I might not have as much money as others to get started, but I know I have more than enough determination and experience.
In my heart I was put here to make a difference for people. If I can accomplish what I did in a single year, imagine what I can accomplish next year?
Believe in yourself. You can make your dreams come true – no one else will for you. Work your fanny off and make it happen.
Best of luck in 2010 all!
As 2010 nears us now I raise a glass to Hugh
For he tells it like it is each day for me and for you!
And reminds us how blessed we are to be alive in this day,
Where we can paint, write or dream so free along our way.
He shows us Love, Hope and Evil Plan,
On a card drawn with his wit and hand.
Best to you in the New Year Hugh!!
this is exactly why great leaders surround themselves with a cabinet, if you will, of complementary experts… there isn’t enough time in the universe for one person to know it all (let alone know it all before starting out)… the key is having a mechanism in place for finding the answers. for some that’s twitter or google. for those who are really hard up for an advice network it might be family :p anyway, the paradox is that great leaders/great idea people recognize their limitations… but they still find a way to move forward.
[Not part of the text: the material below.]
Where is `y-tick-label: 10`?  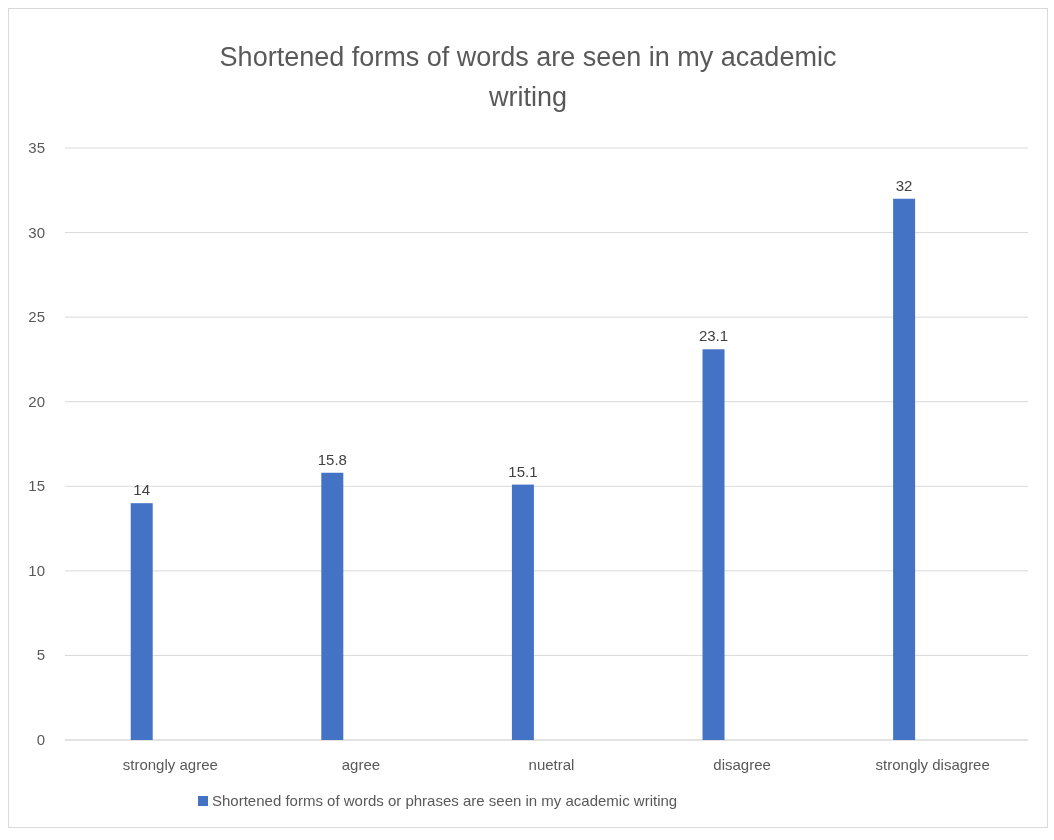
y-tick-label: 10 is located at coordinates (36, 570).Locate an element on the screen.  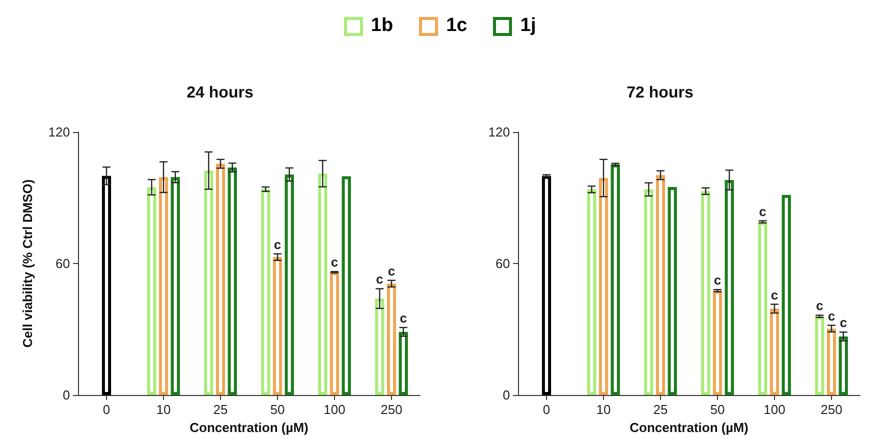
chart-title: 24 hours is located at coordinates (220, 93).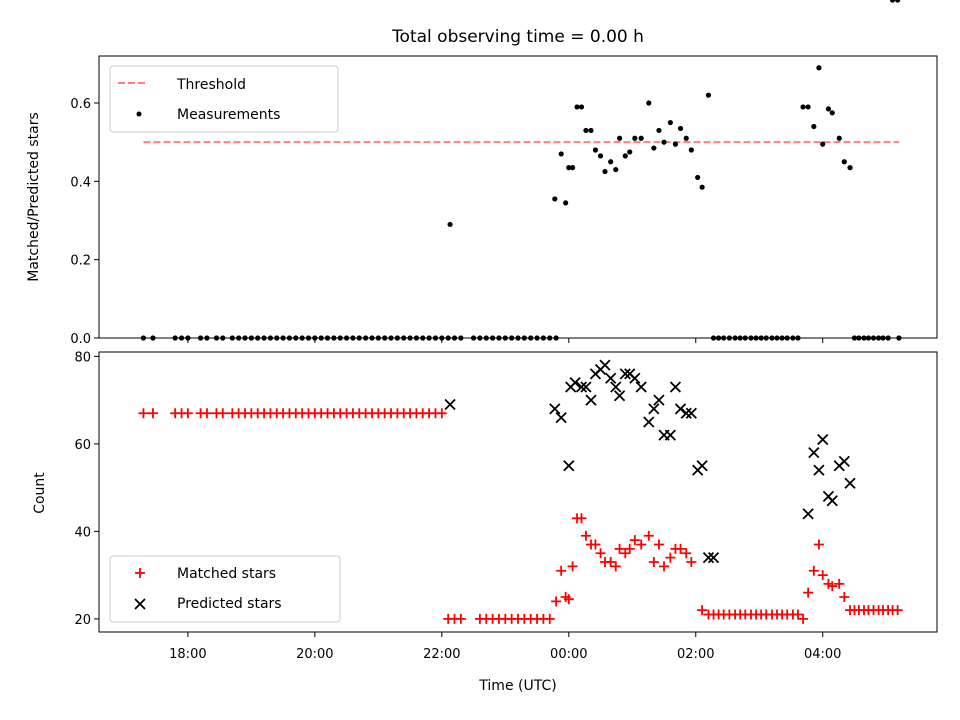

Every semester, I have a handful of interns who receive required credit at university for working with me for at least 3-6 months.
I take these internships seriously…as a former TA and curriculum developer – providing a learning environment is as important to me as is acquiring awesome (unpaid) help in the studio.
Since starting my business a few years back, I found I sometimes had trouble articulating what I’ve done to get where I am, why what I do works for me, how to explain execution of your vision or what I just seemed to know in my gut – because there was no roadmap for what I wanted to achieve – I’ve just had to learn as I go.
Now, in addition to trying to deconstruct my own experience…I will always send every one of my interns here to read this post.
It describes everything I’ve ever believed about believing in yourself. BRAVO!! You are AMAZING!
Looking forward to lunch in Austin soon.
Happy New Year Hugh.
Happy New Year! MwaHahahaha *evil plan hatching*
Ignore Philip, a great man once said Ignore Everybody……..
Um never mind please continue on with your Evil Plans!
Happy New year Hugh
[…] Don’t worry if you don’t know “absolutely everything” before starting out by Hugh MacLeod at Gaping Void might be the kick in the pants you need to get started on your big idea. So many times we get paralyzed by the idea of perfection that we never get started on the one thing that could bring us happiness, prosperity, and a never-ending stream of clients. Remember: Done is Better than Perfect. Write that down. Read it often. […]
In my limited experience the best things have happened when problem solving and adaptation takes place rather than overpreparing. Thanks for the great post.
Ciao Last Decade!
Another Shakespeare quote comes to mind from King Lear and seems to fit, “Nothing will come of nothing”.
Thanks for the encouragement and the kick-start for 2010, great post.